On a warm Friday night, May 21, The WannaBeatles returned to Red Caboose Park for the annual Bellevue Community Picnic.
But it wasn't an easy decision.
There was a schedule conflict. May is graduation season, and WannaBeatle David planned to be in North Carolina that night to watch his daughter Gabrielle graduate from Elon College.
WannaBeatle Dennis pondered the question: should we accept the job? It would require finding a singing drummer to play with us, and at least two rehearsals.
Fortunately we had already discovered John Salaway, who filled in last fall when David suddenly had to leave for Florida when his father died.
Here's the blog that tells that story: http://thewannabeatles.blogspot.com/2016/01/the-ballad-of-john-salaway.html
John and Nathan last October, John's first time with us
We learned from playing with him last fall that John is a fine drummer and musician, very knowledgeable about Beatles music, a good singer, and easy to work with. We also know there's no one like David Toledo; his personality is a vital part of the chemistry of who we are.
Still, there's a difference between getting a substitute drummer for a gig that's already booked, which is what happened before, and deciding to accept a gig knowing it will require a substitute drummer.
John was available, so we decided to say yes. That meant setting up rehearsal time to figure out musical details. We would miss out on David's voice and his other contributions, but we could still present a viable show.
On that warm night in May, getting back to Bellevue was a chance for us to connect with old friends.
Running sound was Jody Fraser, who has done sound for us at Crockett Park for the seven years we’ve played there.
Hosting the event was Scott Ducaj, who has evolved over the years from local trumpet player to major music booker for regional fairs and festivals.
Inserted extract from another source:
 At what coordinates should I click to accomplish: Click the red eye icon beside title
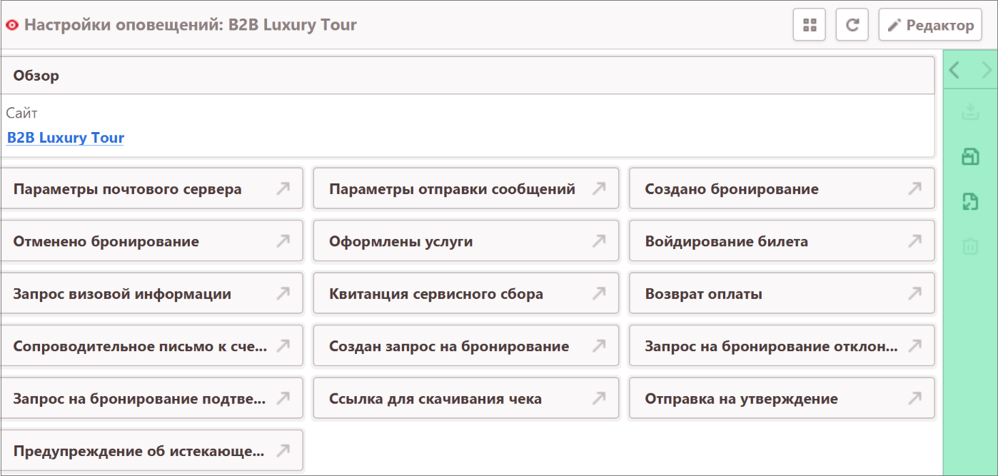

Scott and Dennis talking backstage
Scott and Jody onstage with Jody's sound system
Scott and Dennis talk business
In the audience was Bellevue resident Jesse Goldberg, who has had The WannaBeatles as guests on his community access tv talk show. Jesse, a big Beatles fan, co-wrote of “February 9, 1964,” the song about the Beatles’ first appearance on Ed Sullivan, which we recorded for our first CD, “Old School/New School.”
WannaBeatle Bryan and Jesse
I also ran into Steve Brogdon, who sings with the Bellevue Community Chorus, which was performing their spring concert the next day, across the street at Bellevue Church of Christ. I was aware of this because the choir had chosen to perform “Bicentennial Anthem,” written by my father Joe Cumming. It was the Tennessee premiere of this song he wrote in 1976.
With Steve Brogdan, singer with Bellevue Community Chorus
I also saw our friend Mark Crawford, the TSU music professor who directs the Bellevue Community Chorus, with his wife Jennifer and their 2 year old son Colin, who danced wildly in the grass in front of the stage.
Our pals from Hippie Radio had a booth near the stage. We saw the Hippie Radio van and DJ Chris Lucky, who had interviewed us on the air several times over the last few years.
Hippie Radio colorful vehicle
Dennis and Nathan set up the “WannaBeatles Boutique,” our humble mobile retail outlet.
Dennis and Nathan setting up table
Nathan helps set up merch table
We also saw our local friends Frank and Diane Marino, independent jazz artists who’ve produced and released several fine CDs.
John Salaway playing drums in place of WannaBeatle David meant it wasn’t quite the same, but it was still a WannaBeatles show, with some wonderful songs, and a happy audience.
The usual disclaimer that the photographer was busy playing onstage means you can use your imagination to visualize what it looked like.
And like we always notice when we play at Red Caboose Park, there were plenty of kids who gravitated toward the stage and turned the sloping lawn in front of the stage into a free for all dance playground.
Maybe some of those kids will grow up to become musicians. Considering the impact The Beatles had on our lives, and how The WannaBeatles exist to celebrate the music that energized us fifty years ago, it would be an appropriate inheritance for us to inspire another generation.